▸ Work to complete: Please give back, word for word, only the lines starting at the one containing "Where should I click to: Open the qwen3.5-9b" and ending at the one containing "Given: Select the password row in User table" within the material below.

▸ Data to use:
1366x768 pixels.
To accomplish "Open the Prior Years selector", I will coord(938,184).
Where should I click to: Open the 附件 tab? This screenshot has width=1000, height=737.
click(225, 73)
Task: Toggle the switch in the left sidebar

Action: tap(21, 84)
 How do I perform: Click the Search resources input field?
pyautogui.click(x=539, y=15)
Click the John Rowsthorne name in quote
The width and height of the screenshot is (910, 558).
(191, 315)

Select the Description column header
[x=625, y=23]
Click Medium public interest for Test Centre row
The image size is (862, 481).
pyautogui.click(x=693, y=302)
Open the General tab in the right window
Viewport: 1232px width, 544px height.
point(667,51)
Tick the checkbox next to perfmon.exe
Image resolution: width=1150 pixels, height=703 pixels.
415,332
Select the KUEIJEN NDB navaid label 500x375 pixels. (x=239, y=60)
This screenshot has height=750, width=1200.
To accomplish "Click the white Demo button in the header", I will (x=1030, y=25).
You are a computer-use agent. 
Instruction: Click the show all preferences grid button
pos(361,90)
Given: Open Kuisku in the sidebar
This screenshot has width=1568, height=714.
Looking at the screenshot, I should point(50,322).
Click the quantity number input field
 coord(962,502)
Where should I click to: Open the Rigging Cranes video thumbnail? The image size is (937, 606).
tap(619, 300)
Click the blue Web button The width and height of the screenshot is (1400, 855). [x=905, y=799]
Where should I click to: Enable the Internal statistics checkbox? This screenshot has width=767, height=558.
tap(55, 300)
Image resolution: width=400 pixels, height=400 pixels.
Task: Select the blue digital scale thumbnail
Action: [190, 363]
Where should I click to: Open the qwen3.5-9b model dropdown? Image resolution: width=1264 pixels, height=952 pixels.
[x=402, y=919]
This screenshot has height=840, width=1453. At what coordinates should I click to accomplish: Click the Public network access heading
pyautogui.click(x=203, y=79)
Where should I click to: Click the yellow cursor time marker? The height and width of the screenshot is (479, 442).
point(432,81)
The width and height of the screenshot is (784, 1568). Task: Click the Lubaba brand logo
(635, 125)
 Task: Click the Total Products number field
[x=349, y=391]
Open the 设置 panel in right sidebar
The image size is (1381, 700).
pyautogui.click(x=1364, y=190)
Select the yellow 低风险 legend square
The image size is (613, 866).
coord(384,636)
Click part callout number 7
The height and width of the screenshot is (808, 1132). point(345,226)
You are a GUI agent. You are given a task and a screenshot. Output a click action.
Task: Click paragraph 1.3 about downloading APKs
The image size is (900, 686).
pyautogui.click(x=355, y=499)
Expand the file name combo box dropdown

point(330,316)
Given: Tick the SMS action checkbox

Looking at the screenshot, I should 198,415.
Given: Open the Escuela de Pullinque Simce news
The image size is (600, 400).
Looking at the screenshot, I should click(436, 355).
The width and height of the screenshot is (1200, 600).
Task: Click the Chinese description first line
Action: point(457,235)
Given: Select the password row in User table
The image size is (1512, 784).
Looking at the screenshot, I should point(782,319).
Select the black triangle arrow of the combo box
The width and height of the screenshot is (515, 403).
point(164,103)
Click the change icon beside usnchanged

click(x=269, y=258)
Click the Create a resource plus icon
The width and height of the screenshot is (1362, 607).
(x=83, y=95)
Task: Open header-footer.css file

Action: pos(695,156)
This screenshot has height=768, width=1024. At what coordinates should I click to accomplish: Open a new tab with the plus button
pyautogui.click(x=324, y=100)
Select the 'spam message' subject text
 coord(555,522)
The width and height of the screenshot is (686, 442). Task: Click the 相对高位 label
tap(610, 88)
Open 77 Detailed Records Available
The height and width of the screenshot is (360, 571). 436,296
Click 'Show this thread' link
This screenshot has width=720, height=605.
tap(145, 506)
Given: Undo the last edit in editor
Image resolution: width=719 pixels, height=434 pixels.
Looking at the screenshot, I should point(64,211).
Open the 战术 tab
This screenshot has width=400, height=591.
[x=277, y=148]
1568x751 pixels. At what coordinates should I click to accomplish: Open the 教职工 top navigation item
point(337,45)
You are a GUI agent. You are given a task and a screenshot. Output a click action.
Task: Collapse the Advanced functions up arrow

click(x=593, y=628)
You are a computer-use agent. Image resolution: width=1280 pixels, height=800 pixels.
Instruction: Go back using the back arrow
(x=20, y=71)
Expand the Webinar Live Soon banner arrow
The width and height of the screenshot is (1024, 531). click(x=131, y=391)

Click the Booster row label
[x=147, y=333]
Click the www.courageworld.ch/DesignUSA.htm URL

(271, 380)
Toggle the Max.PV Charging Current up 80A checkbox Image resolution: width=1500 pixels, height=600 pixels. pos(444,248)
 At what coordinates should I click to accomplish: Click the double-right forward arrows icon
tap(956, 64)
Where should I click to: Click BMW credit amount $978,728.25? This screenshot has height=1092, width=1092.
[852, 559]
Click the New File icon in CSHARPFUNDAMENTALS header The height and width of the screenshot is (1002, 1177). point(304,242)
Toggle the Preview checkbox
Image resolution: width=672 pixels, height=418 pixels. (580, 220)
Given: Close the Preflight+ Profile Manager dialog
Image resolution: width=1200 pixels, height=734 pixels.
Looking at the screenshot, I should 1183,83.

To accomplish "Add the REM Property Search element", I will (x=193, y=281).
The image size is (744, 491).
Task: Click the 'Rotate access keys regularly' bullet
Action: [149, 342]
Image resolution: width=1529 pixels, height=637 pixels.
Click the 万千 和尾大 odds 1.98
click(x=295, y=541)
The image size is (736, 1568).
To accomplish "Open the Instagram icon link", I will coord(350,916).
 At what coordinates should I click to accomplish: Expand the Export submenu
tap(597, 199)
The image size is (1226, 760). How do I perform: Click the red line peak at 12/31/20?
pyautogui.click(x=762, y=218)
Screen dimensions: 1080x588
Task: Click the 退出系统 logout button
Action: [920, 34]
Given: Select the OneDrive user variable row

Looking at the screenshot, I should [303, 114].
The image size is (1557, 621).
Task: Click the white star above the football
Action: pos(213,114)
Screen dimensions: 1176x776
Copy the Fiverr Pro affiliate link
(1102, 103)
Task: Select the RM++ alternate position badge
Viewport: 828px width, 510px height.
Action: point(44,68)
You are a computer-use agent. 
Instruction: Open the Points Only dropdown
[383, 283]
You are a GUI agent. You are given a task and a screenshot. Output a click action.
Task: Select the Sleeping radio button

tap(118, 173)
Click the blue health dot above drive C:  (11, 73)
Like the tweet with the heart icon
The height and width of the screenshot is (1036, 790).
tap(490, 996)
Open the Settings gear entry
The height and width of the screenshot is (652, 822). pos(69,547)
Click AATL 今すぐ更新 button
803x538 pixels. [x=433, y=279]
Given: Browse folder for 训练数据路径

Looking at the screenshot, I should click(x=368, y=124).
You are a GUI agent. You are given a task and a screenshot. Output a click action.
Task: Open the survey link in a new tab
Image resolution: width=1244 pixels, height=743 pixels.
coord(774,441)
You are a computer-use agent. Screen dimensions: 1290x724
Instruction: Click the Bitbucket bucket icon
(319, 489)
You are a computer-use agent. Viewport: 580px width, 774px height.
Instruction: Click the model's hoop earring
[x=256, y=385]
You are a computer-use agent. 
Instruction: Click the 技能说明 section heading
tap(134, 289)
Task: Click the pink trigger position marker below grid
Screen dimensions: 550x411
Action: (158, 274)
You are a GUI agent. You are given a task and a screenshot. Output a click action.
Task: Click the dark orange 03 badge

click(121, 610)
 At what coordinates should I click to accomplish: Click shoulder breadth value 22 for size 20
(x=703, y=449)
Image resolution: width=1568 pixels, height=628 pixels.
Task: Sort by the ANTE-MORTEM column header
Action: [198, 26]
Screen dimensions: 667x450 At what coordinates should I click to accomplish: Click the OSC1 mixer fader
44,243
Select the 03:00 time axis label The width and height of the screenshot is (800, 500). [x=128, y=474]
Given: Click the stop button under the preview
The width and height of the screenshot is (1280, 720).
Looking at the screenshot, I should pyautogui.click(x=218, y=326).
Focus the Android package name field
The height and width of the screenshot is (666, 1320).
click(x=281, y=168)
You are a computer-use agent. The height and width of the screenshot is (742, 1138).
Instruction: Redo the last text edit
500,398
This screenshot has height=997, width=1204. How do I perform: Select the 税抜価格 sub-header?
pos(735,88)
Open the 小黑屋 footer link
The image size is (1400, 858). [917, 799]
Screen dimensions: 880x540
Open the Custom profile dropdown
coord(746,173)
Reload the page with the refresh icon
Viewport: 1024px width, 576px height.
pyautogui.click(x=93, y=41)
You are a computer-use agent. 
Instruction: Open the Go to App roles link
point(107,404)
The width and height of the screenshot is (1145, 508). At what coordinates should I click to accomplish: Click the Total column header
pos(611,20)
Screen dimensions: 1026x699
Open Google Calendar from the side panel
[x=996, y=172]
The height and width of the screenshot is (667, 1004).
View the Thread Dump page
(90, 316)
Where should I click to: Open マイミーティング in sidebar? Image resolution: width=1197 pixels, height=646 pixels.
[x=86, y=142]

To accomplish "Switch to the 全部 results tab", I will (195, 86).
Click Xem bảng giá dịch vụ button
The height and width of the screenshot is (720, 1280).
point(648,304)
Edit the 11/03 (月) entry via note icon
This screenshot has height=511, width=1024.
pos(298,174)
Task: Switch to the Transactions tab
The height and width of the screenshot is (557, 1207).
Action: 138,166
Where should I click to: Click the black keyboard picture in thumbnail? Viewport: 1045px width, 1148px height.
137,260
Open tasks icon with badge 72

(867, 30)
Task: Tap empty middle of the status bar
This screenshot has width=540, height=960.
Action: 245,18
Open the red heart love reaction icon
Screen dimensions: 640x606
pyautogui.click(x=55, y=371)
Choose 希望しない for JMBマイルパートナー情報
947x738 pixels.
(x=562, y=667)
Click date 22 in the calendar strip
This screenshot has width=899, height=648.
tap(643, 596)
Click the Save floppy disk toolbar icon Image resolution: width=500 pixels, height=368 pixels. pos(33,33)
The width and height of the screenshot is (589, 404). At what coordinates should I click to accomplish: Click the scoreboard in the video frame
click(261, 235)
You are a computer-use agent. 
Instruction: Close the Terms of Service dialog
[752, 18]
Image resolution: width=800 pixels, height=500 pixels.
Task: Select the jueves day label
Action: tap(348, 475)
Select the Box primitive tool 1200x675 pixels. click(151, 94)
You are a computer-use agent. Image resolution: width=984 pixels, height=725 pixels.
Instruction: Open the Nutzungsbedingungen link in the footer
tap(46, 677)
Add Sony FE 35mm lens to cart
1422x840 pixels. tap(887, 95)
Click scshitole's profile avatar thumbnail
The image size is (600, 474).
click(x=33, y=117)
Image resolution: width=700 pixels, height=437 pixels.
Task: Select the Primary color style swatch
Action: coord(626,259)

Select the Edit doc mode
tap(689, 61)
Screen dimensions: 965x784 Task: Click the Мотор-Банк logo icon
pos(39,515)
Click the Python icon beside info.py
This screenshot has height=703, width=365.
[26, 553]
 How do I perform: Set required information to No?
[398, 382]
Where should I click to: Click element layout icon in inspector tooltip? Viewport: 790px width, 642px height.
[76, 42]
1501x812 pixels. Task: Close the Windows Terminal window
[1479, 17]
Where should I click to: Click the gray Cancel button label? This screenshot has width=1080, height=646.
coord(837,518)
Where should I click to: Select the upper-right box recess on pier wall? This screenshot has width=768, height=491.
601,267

▸ Answer box:
Where should I click to: Open the qwen3.5-9b model dropdown? Image resolution: width=1264 pixels, height=952 pixels.
[x=402, y=919]
This screenshot has height=840, width=1453. At what coordinates should I click to accomplish: Click the Public network access heading
pyautogui.click(x=203, y=79)
Where should I click to: Click the yellow cursor time marker? The height and width of the screenshot is (479, 442).
point(432,81)
The width and height of the screenshot is (784, 1568). Task: Click the Lubaba brand logo
(635, 125)
 Task: Click the Total Products number field
[x=349, y=391]
Open the 设置 panel in right sidebar
The image size is (1381, 700).
pyautogui.click(x=1364, y=190)
Select the yellow 低风险 legend square
The image size is (613, 866).
coord(384,636)
Click part callout number 7
The height and width of the screenshot is (808, 1132). point(345,226)
You are a GUI agent. You are given a task and a screenshot. Output a click action.
Task: Click paragraph 1.3 about downloading APKs
The image size is (900, 686).
pyautogui.click(x=355, y=499)
Expand the file name combo box dropdown

point(330,316)
Given: Tick the SMS action checkbox

Looking at the screenshot, I should 198,415.
Given: Open the Escuela de Pullinque Simce news
The image size is (600, 400).
Looking at the screenshot, I should click(436, 355).
The width and height of the screenshot is (1200, 600).
Task: Click the Chinese description first line
Action: point(457,235)
Given: Select the password row in User table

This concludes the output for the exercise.